Settlement Not Reopened Due to Alleged Fraud

A claimant slips and falls while working and later claims cognitive issues while signing her settlement agreement, alleging fraud.

The claimant was placed at Maximum Medical Improvement and assigned a permanent impairment rating by Dr. Olson in April 2013. Respondents filed a Final Admission of Liability, admitting to Dr. Olson’s report. The claimant objected to the Final Admission of Liability; however, a settlement agreement was reached prior to any litigation.

The claimant filed an application for a hearing to reopen her settlement pursuant to C.R.S. § 8-43-303, alleging that the settlement had been obtained through fraud and asserting that her cognitive issues had prevented the claimant from recognizing the alleged fraud. The ALJ found that the claimant failed to prove any fraud nor did she show that she did not understand the settlement agreement when she signed it. The claimant appealed the ALJ’s decision to the Industrial Claim Appeals Office (the Panel), and the Panel affirmed. The claimant then appealed to the Colorado Court of Appeals (the Court).

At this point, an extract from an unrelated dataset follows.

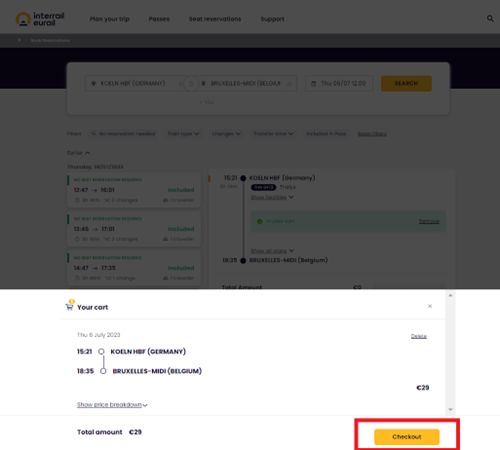Swap origin and destination stations icon
Screen dimensions: 500x450
pyautogui.click(x=191, y=83)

The Court reviewed the claimant’s contention that she did not receive a neuropsychological evaluation describing her cognitive deficits before she entered into the settlement agreement and thus could not detect the fraudulent nature of the agreement. The Court ultimately affirmed the Panel’s decision, stating that the record as follows supported the decision to uphold the settlement agreement.

Previous case law has established that the ALJ has the discretion to determine whether the statutory criteria have been met in determining whether to reopen a prior settlement award. A showing of fraud requires that the claimant must prove that the employer made a false representation of material fact, the employer knew the statement was false, the claimant was ignorant of the false representation, the employer made the false representation with the intention that it be relied upon, and the claimant suffered harm as a result. See Vinton v. Virzi, 2012 CO 10, ¶ 15.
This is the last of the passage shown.